In Matteo's words, "[T]he opening sequences of the film immediately convey the new youthful flowering of post-war England, as exemplified by the bustling capital city and the country's most striking example of the new exuberance and style of the Beatles."


Love the Beatles? Listen to Ken Womack's "Everything Fab Four" podcast.


But it's more than that. As Matteo shrewdly points out, "Fans of the French New Wave might detect a similarity to a key scene from François Truffaut's 'Jules and Jim' (1962), when Jules (Oskar Werner), Jim (Henri Serre), and Catherine (played by Jeanne Moreau and dressed as a man, complete with moustache and cigar) have a race running over a bridge.
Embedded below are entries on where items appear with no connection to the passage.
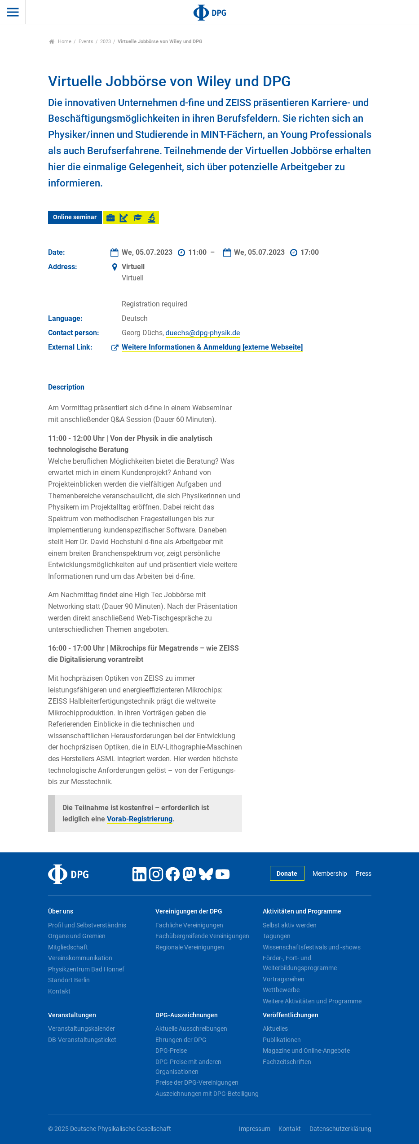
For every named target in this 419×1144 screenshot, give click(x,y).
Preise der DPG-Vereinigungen (196, 1082)
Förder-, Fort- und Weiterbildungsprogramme (300, 962)
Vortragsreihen (283, 979)
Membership (330, 874)
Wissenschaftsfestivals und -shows (312, 947)
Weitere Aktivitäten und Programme (312, 1001)
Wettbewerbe (281, 989)
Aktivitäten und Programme (302, 911)
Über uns (60, 911)
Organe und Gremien (77, 936)
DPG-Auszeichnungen (186, 1015)
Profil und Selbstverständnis (87, 925)
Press (363, 874)
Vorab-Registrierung (139, 819)
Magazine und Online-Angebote (306, 1050)
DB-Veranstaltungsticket (82, 1039)
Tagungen (277, 936)
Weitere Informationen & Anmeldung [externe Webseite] (212, 347)
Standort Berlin (69, 980)
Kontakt (59, 991)
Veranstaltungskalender (81, 1028)
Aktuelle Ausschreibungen (191, 1028)
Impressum (254, 1129)
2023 (105, 41)
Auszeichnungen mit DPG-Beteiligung (207, 1093)
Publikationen (282, 1039)
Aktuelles (275, 1028)
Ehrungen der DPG (181, 1039)
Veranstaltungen (72, 1015)
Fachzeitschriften (287, 1061)
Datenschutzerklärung (340, 1129)
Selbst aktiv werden (290, 925)
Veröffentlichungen (290, 1015)
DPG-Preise (171, 1050)
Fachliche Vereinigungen (189, 925)
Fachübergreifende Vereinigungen (202, 936)
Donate (287, 874)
The youthful exuberance and sheer joy of both scenes reflect a freedom and carefree camaraderie of the burgeoning youth culture."

Matteo's book doesn't end with the Beatles' standard film canon, extending beyond the boundaries of their career as a working rock 'n' roll band to subsequent reissues, as well as Peter Jackson's much-ballyhooed documentary "The Beatles: Get Back" (2021). Steven Van Zandt recently observed that growing up in the 1960s, with music and film culture blooming like never before, was an artistic Renaissance in its own right. With "Act Naturally," Matteo demonstrates how the Beatles, as the 20th-century Renaissance's undisputed masters, bent their chosen media — musical and visual culture alike — to their will.